Trust No One by Jayne Ann Krentz
Rating: 3 (sXe)
Grace Elland helped to catapult her boss, motivational speaker Sprague Witherspoon, into the national limelight. When Grace finds Witherspoon dead, she finds echoes of her harrowing past. As she retreats to her childhood home, she meets Julius Arkwright. Julius, a successful venture capitalist, also happens to be a former marine who understands Grace’s nightmares. As they try to discover who is trying to frame Grace for Witherspoon’s murder, and as more people in Grace’s life wind up dead, they realize that their awkward first date merely obscured their undeniable chemistry.
It took a little while to ease into this novel. Part of it was the shifting third person narrative. The first few pages are a dialogue between three co-workers and its difficult to get a sense of who is who.
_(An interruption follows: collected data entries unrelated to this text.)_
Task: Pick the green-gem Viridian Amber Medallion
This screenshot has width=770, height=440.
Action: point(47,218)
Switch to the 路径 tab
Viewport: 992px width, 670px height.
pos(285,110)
However, once Grace moves home, the novel seems to pick up pace while also settling into a rhythm. This is probably the first time, though, where the hero and heroine meet on a terrible blind date. Julius is actually there to see if he think Grace could be Witherspoon’s killer, and she seems to sense the right off. However, there isn’t much chemistry at this point, or at least, I wouldn’t know there was any chemistry except that I read a bit of what Julius is feeling. That is primarily why this novel is rated at a 3 instead of a 4. Most of the romance is built but insight into the character’s thought process, rather than built through a combination of dialogue and action.
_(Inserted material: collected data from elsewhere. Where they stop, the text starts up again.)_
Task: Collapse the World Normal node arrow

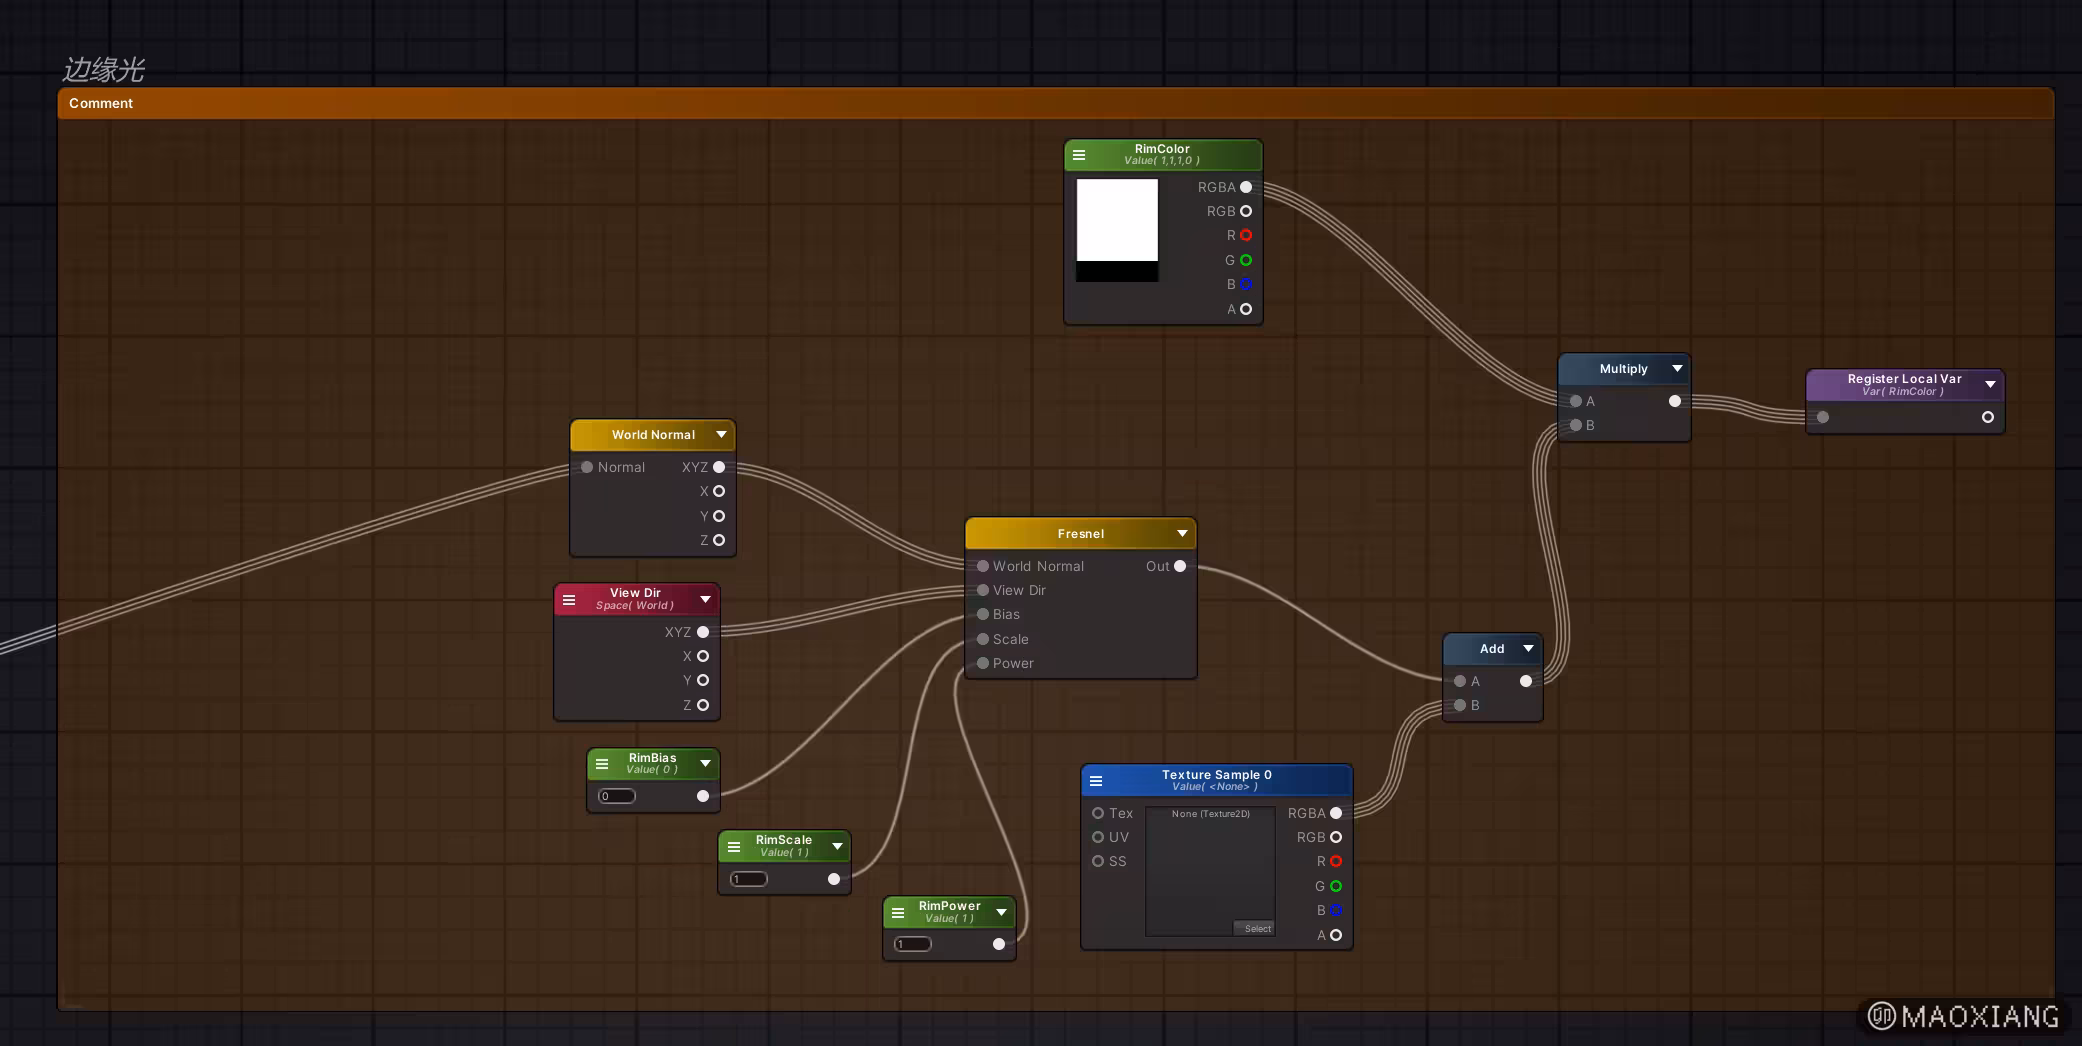Action: click(721, 435)
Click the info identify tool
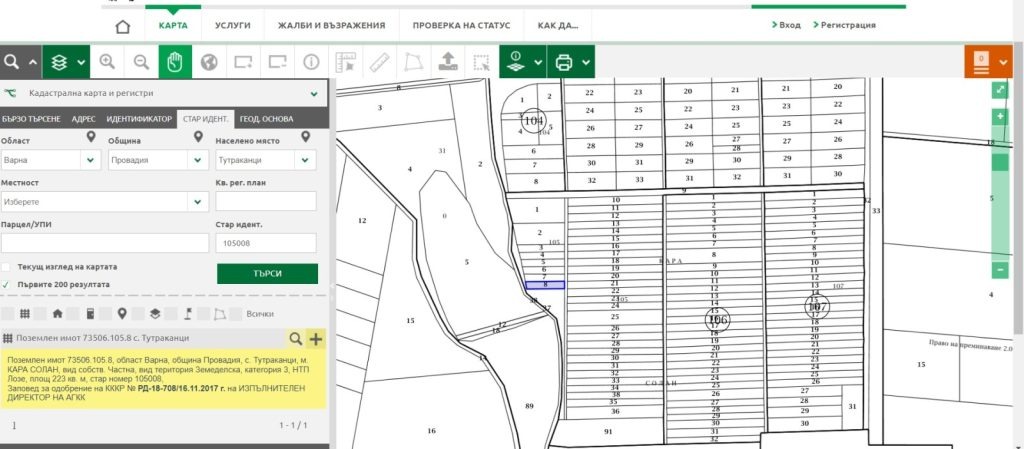This screenshot has height=449, width=1024. (x=311, y=62)

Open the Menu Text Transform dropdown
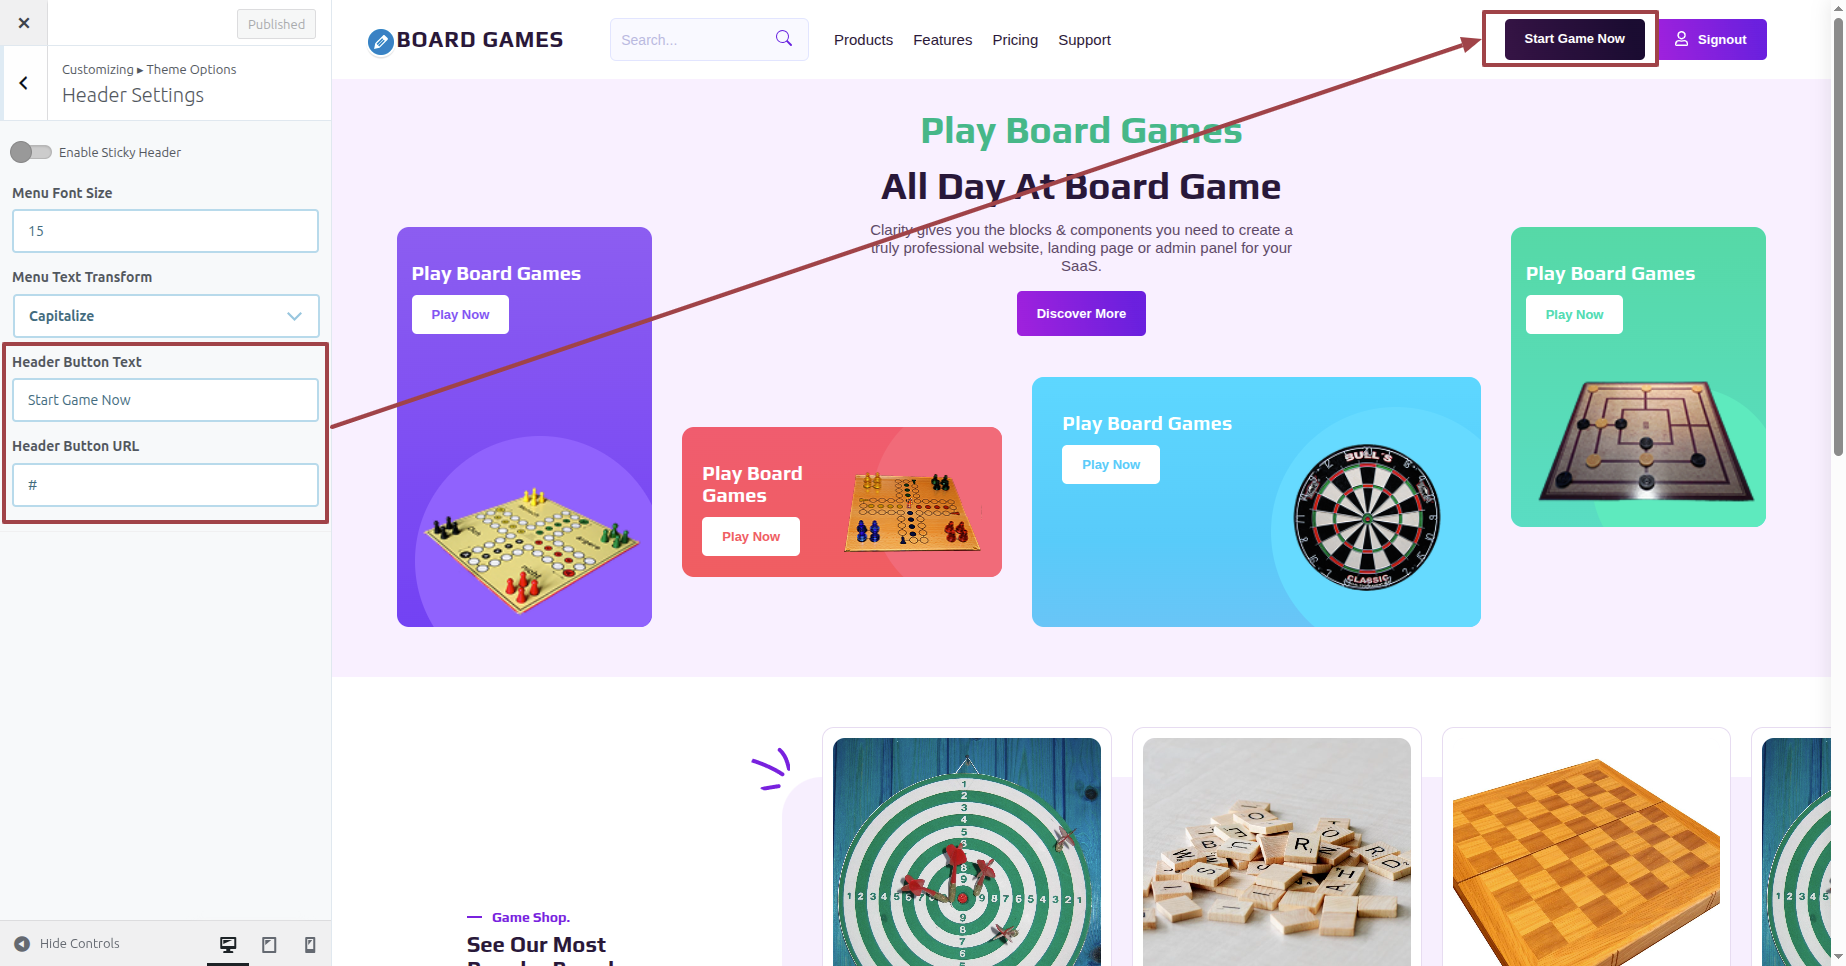(166, 316)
All of that isn’t to say I didn’t enjoy the novel. I was surprised by who the killer , always a nice thing in a romantic suspense. And I enjoyed Grace as a character. She is strong, with heavy scarring from a traumatic event. But at the core of her she is modest, smart and self-possessed—all qualities I admire in a woman. It’s just that, at the end of the day, I wouldn’t be able to remember this novel if I didn’t remind myself of it with a little plot summary. That’s not a good thing in my opinion. Plot is important, but it should be accompanied by a combination of character development, emotion, and life lessons in order to make it a good novel—romantic, suspense or otherwise.